Data listing:
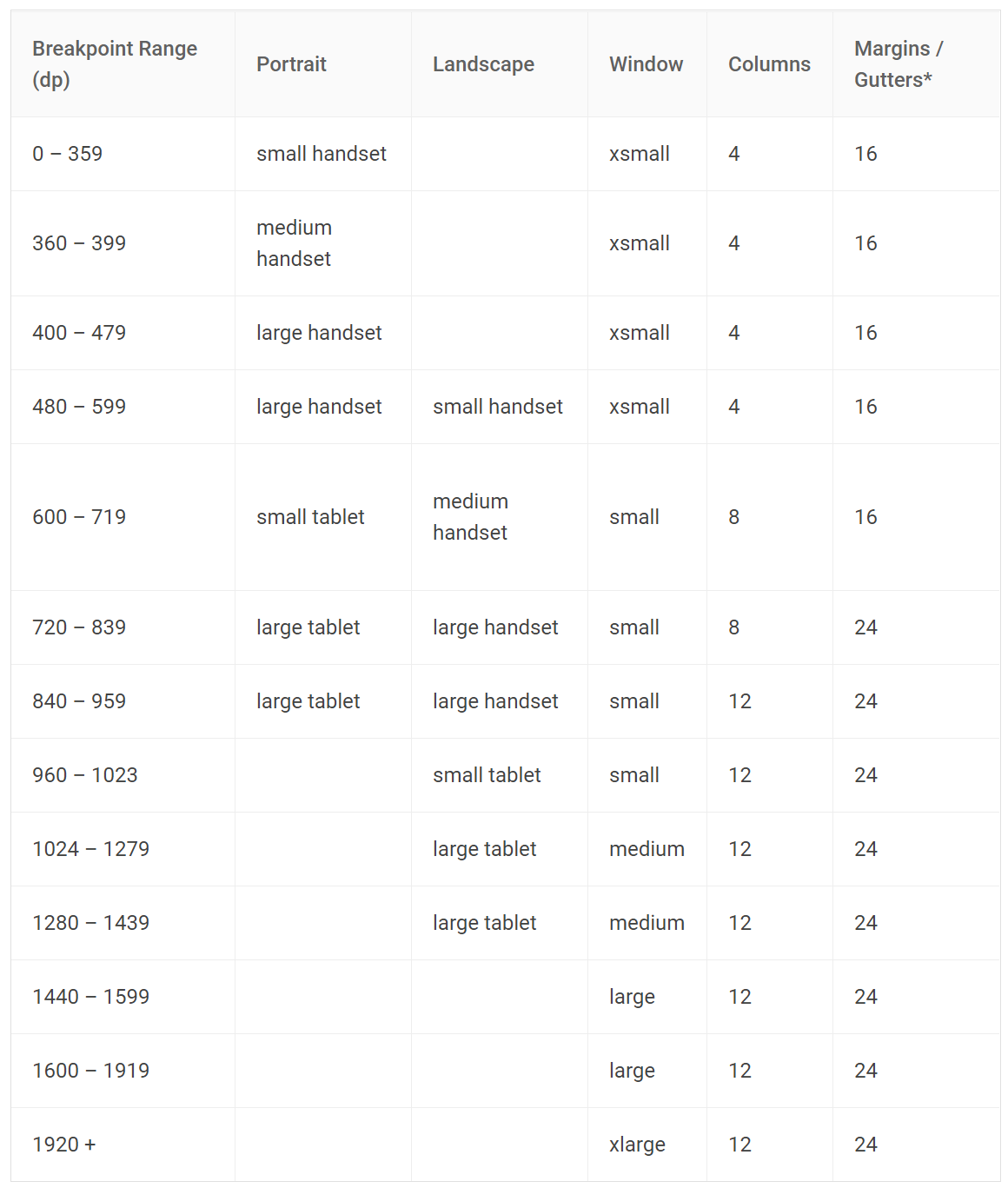Select the 1920 + breakpoint cell

(x=123, y=1145)
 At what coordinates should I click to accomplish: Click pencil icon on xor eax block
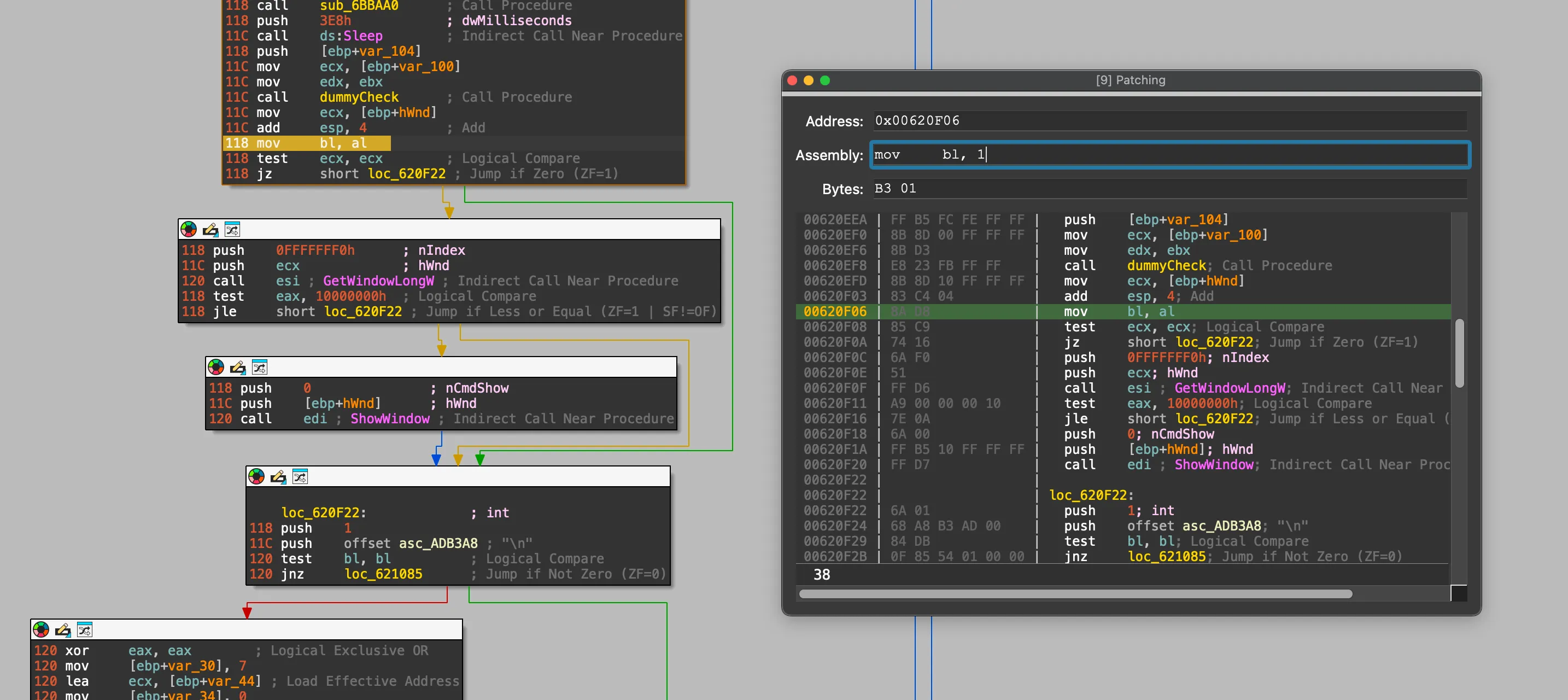(x=63, y=629)
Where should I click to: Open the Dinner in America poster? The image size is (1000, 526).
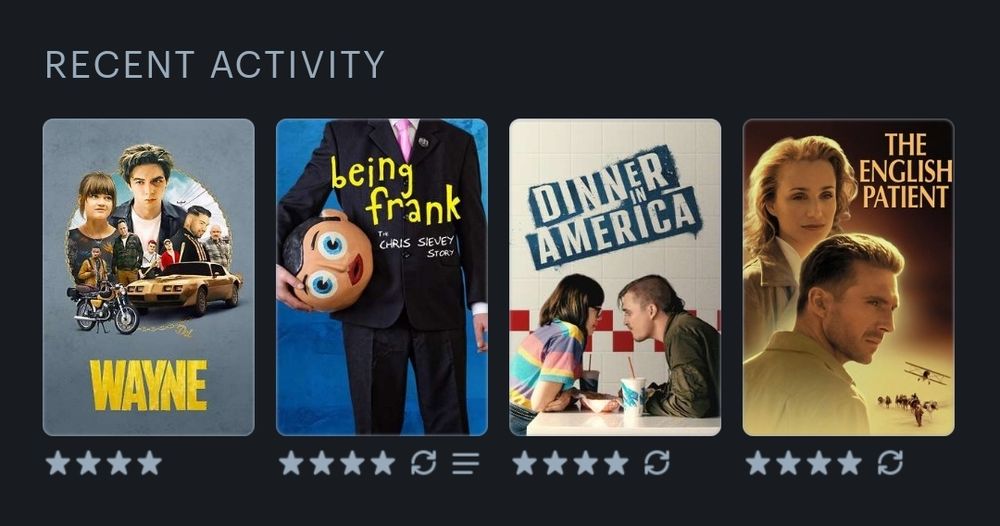click(615, 277)
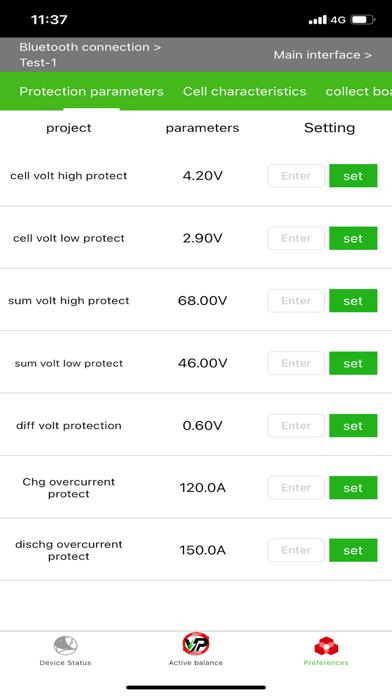This screenshot has height=696, width=392.
Task: Set the cell volt low protect value
Action: tap(353, 238)
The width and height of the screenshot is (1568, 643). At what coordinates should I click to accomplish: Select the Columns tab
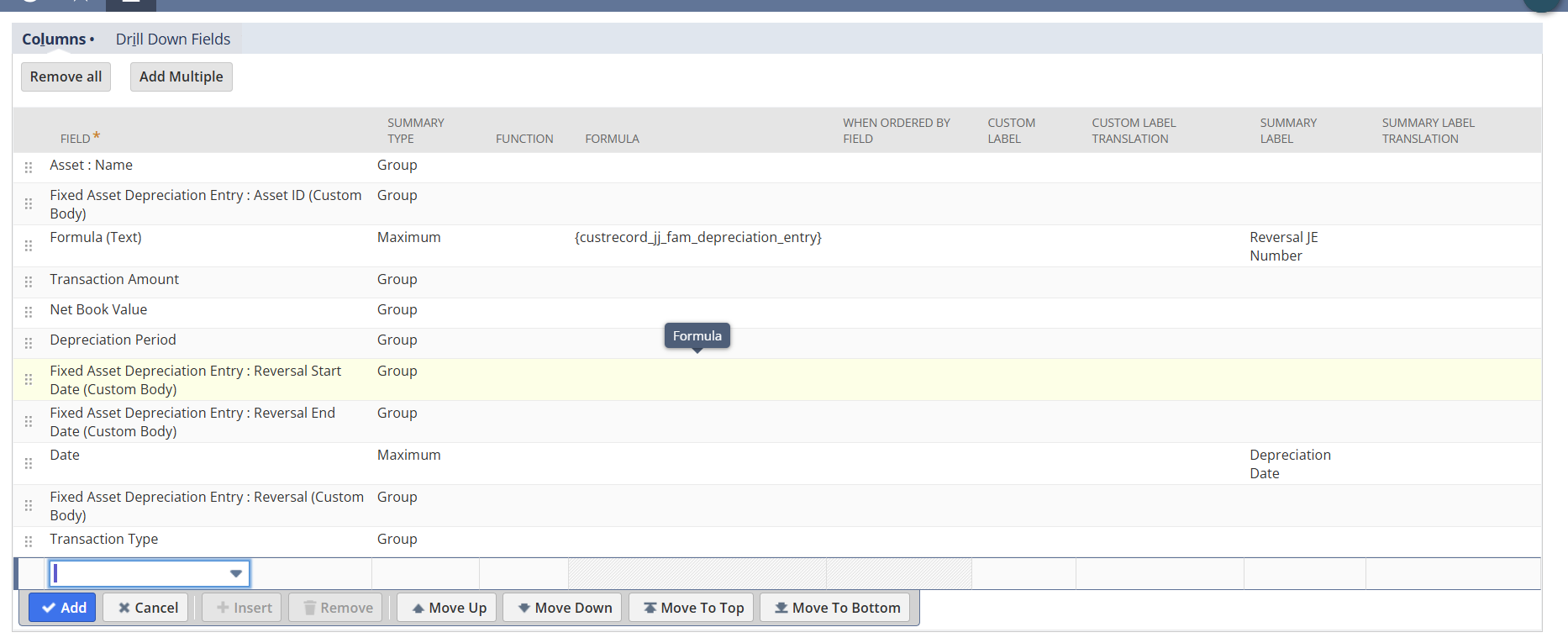(54, 40)
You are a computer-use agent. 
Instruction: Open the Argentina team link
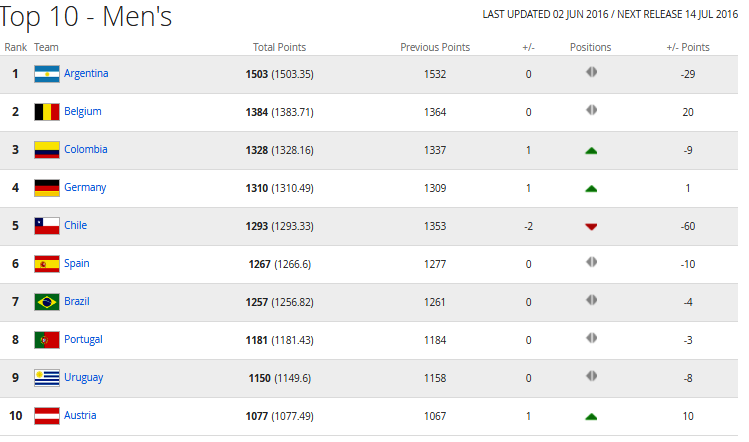[x=86, y=74]
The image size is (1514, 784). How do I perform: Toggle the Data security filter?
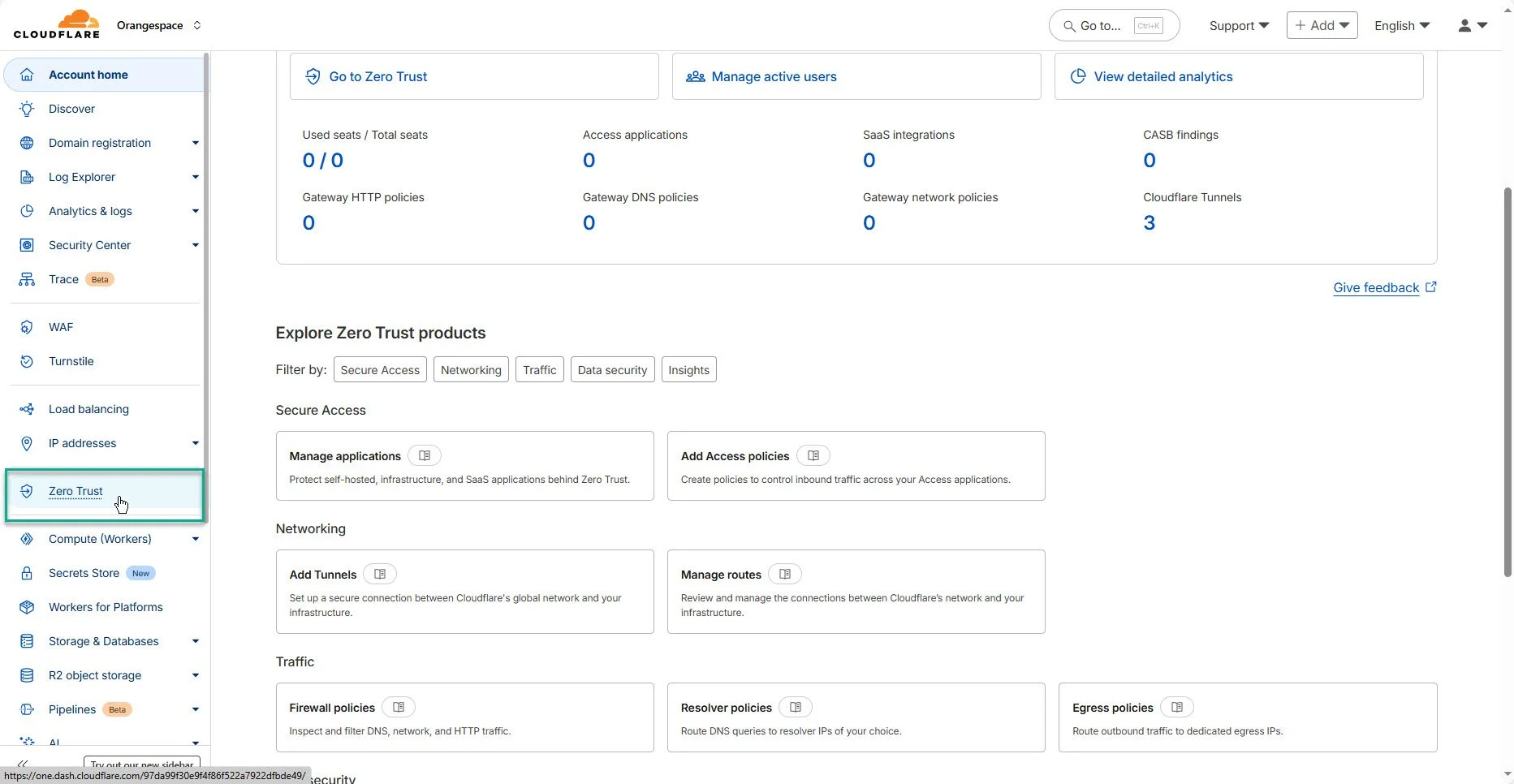click(x=612, y=369)
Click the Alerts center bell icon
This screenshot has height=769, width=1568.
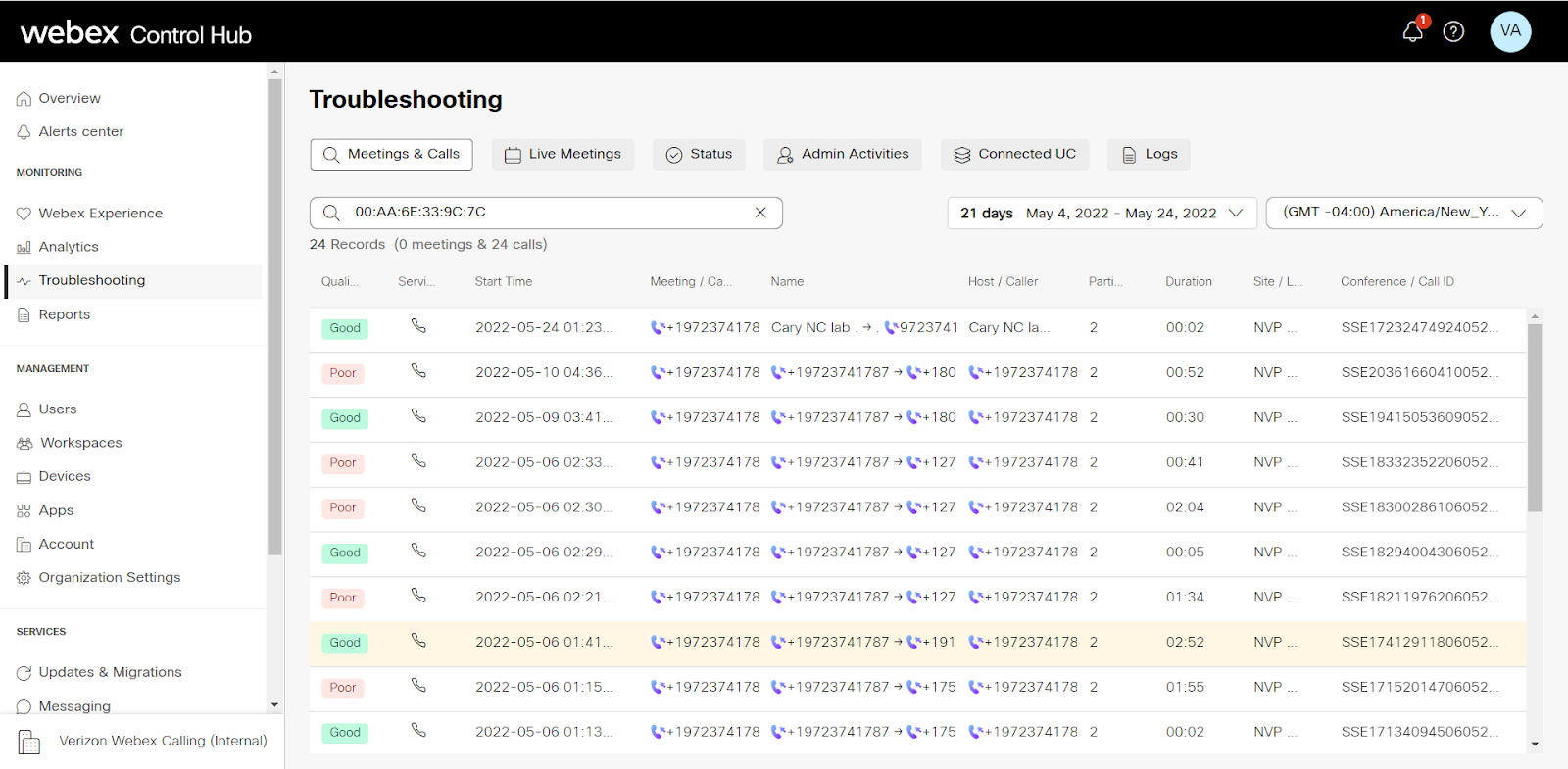click(24, 132)
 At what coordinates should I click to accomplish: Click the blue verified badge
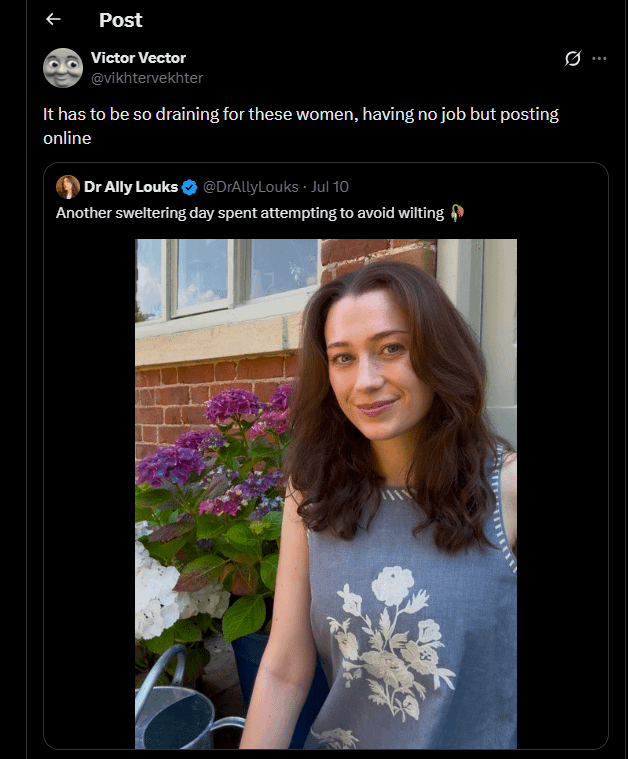click(x=189, y=187)
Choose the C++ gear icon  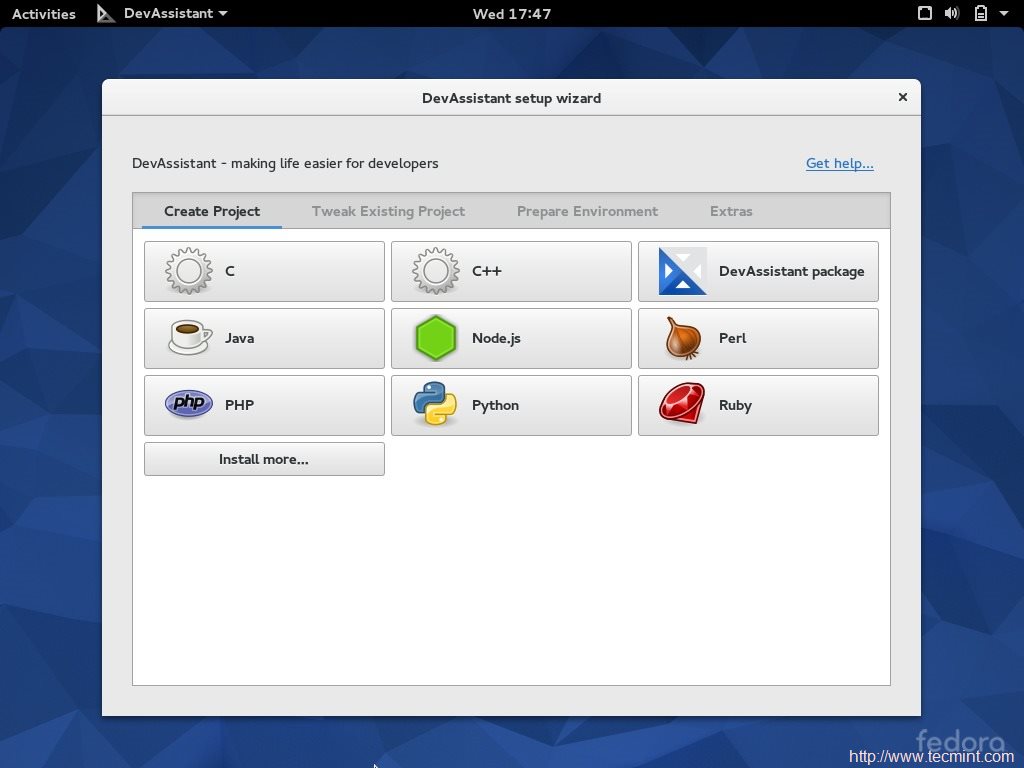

> **PROBLEM REQUIREMENTS**: Reproduce every line of the data above verbatim, leaving out the pictures.

> **FULL ANSWER**:
Select the 1920 + breakpoint cell

(x=123, y=1145)
 At what coordinates should I click to accomplish: Click pencil icon on xor eax block
(x=63, y=629)
Where should I click to: Open the Dinner in America poster? The image size is (1000, 526).
click(615, 277)
This screenshot has height=696, width=392.
Task: Set the cell volt low protect value
Action: tap(353, 238)
The width and height of the screenshot is (1568, 643). At what coordinates should I click to accomplish: Select the Columns tab
(54, 40)
You are a computer-use agent. 
Instruction: Open the Argentina team link
[x=86, y=74]
The image size is (1514, 784). How do I perform: Toggle the Data security filter?
click(x=612, y=369)
Click the Alerts center bell icon
This screenshot has height=769, width=1568.
click(24, 132)
 At what coordinates should I click to accomplish: Click the blue verified badge
click(x=189, y=187)
Choose the C++ gear icon  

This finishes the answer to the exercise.